Feedback On KOMO Marketing Column…

2
3211


Rick Stanton’s column (link below) on KOMO’s current campaign to go direct to the client (http://www.komomarketing.com), rather than have the creative work done by an agency, sparked some feedback from local ad-agency execs. Here are the comments we’ve received so far:

Floyd Kolmer, Ad Mark Services: “All stations have been doing this. They make more money cutting out the agency. We already have had a small taste of that in a California market we buy in. That said, you would hope that this effort would be directed to clients they have identified as having no agency of record. If I find out they are aggressively going after our clients, we will figure a work-around, for sure.”

Mike Mogelgaard of Mogelgaard & Associates, Retired: “TV stations have been at this for a long time—but not so blatantly. Years ago, Mike Van Ackeren went to war with these guys. They were pitching local accounts and using their facilities to produce TV spots for FREE.  This is/was grossly illegal. TV station and radio station licenses clearly state that they cannot compete with the private sector as the airwaves are controlled by the FCC, which is funded by taxpayer money.

P.S. Stanton, Copacino and the guys at Wexley—you picked a good time to pull the plug!”

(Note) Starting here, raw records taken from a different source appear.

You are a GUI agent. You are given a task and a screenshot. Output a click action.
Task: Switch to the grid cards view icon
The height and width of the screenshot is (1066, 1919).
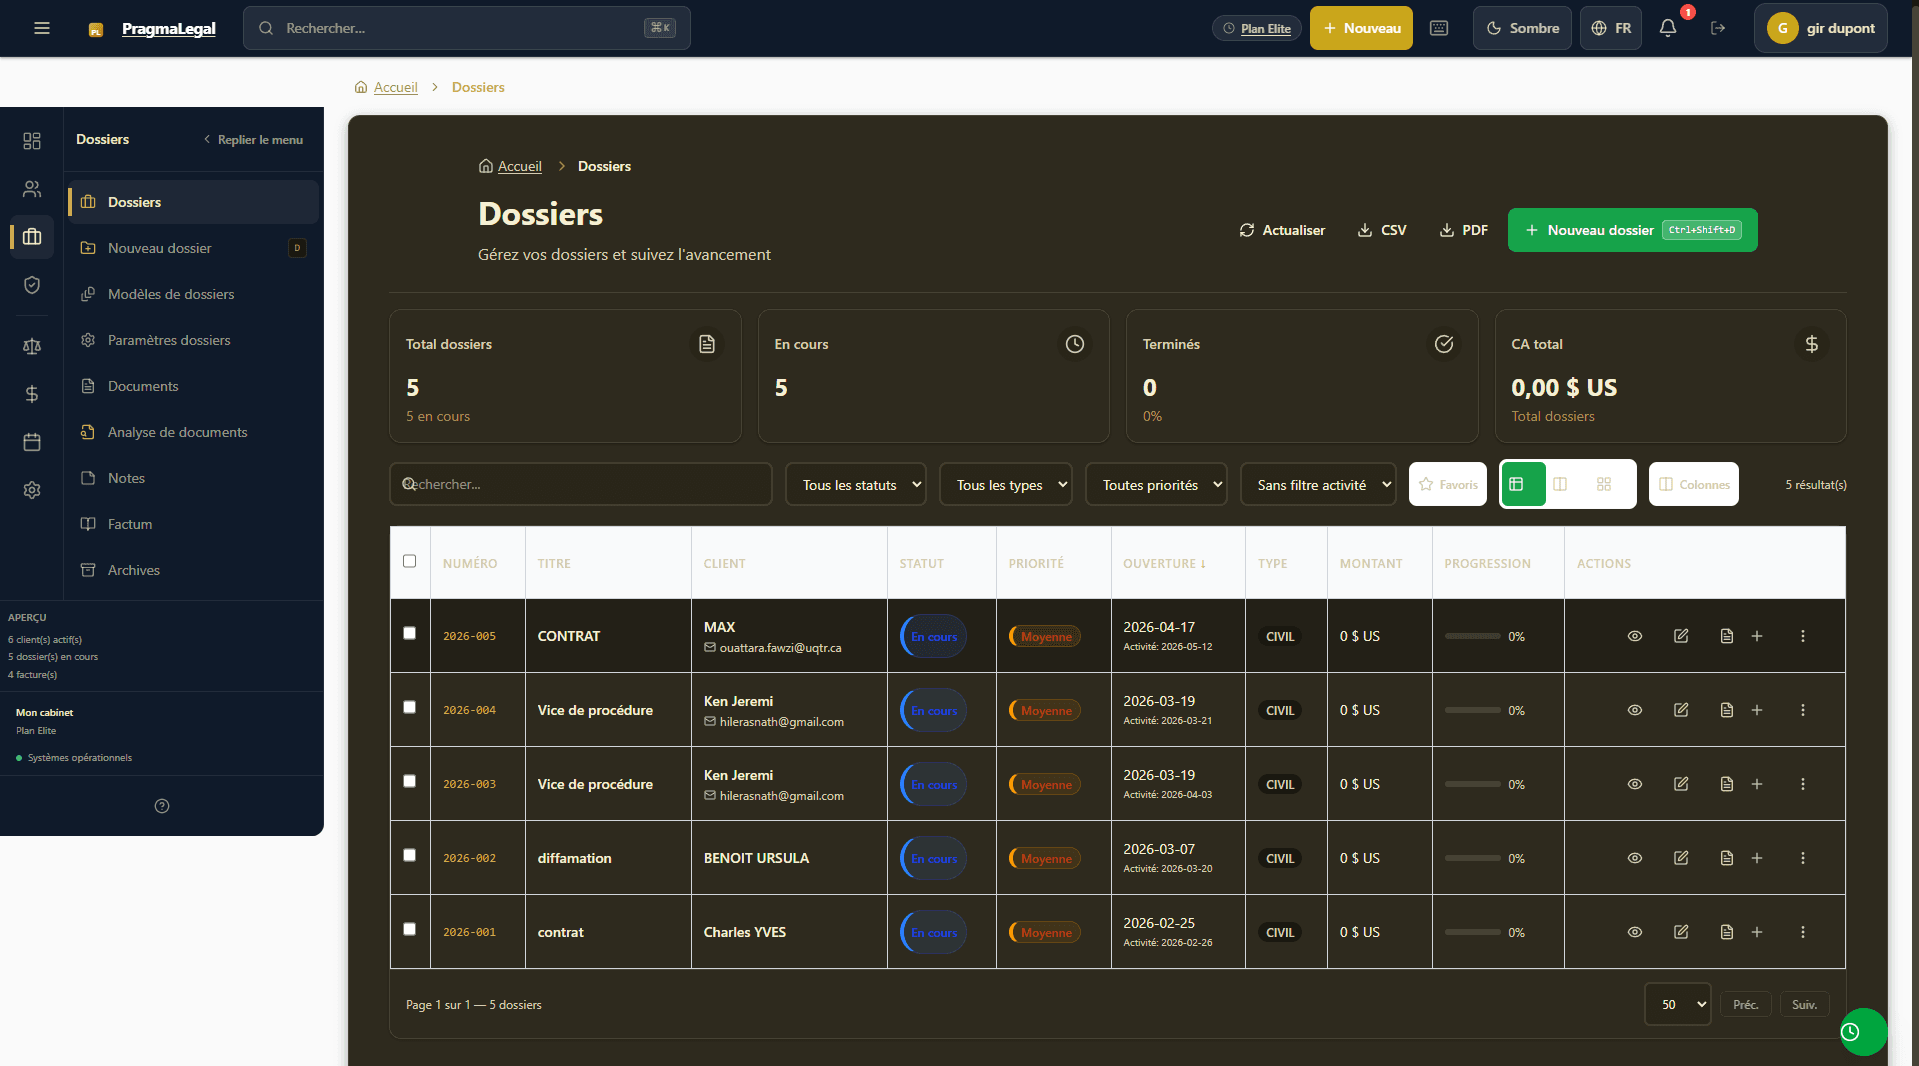[1604, 484]
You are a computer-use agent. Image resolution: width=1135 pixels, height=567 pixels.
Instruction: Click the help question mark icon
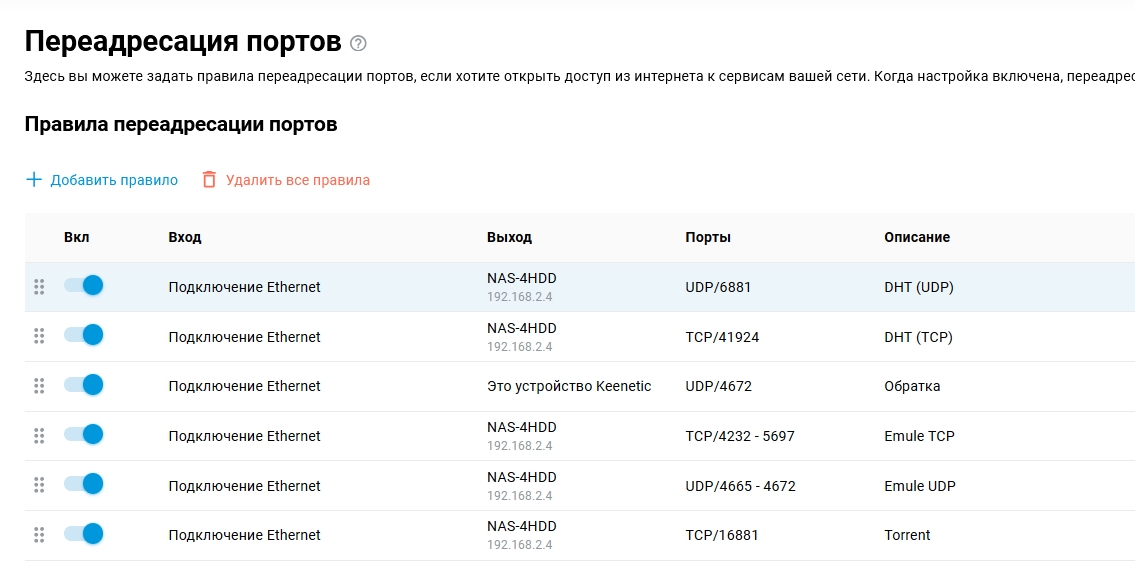click(x=359, y=44)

Jim Copacino, Copacino+Fujikado: “I have to disagree with my friend, Rick Stanton—which almost certainly will require me to buy him a drink when the bars reopen. But the fact is, ad agencies aren’t entitled to anything except for the opportunity to compete for business. I’ve always felt—perhaps naively—that if you offer high value and service, you will earn your clients’ loyalty. In a client-agency relationship, we have to prove our worth every day, every quarter, every year. Entitlement breeds complacency—and complacency is a greater threat to agencies than a media outlet’s attempt to diversify its offerings. Competition from broadcasters might even provide the opportunity for an agency to demonstrate why it’s the better partner.”

John Brown, John Brown & Partners, Retired: “Looks Like Sinclair is about to shoot its local partner, KOMO, in the foot. The decades-old bond between agencies and the media is being challenged by Sinclair, KOMO’s owner. KOMO’s online promotional “brochure” promises prospective clients with everything from marketing, copywriting and design to social to websites, and anything from digital and Internet to promotion and all the other services clients usually call upon their agencies to provide. It simply snips the agency out of the picture. Snip snip, bye bye. Maybe it’s time for agencies to do a new brochure that turns down the dial on broadcast to off.”

We requested comments from KOMO but have not yet received a reply.

—LC

                                                                                    http://marketingnw.com/stanton-on-the-media-as-foe/
SHARE

2 COMMENTS

  1. We fought this for years, especially when we started up and were sometimes competing
    with television stations for clients. Ken Hatch at KIRO and I had an on-going ‘dialogue’ on this
    subject. TV stations would offer their direct clients a “convenience taping” for production of commercials
    and we fought for the same. And, ultimately, we unsuccessfully kept them out of our sandbox. Big Broadcasters
    have plenty of muscle and sharp elbows.

    The real losers are not advertisers but the public at the loss of free radio and television public service announcements.
    In the days before stations ran four (or more) commercials at every seven and one-half minute break, they would accept, and sometimes even help us produce PSA’s. KIRO, for one, had a staff person responsible for PSA’s. Our Graf-Hoke agency produced several multi-media sustained campaigns using PSA’s, “Don’t Let A Drunk Drive’,’Phone Home’, ‘We Have A Talent for Work’
    and our collaborations with stations were good and healthy. Win-win.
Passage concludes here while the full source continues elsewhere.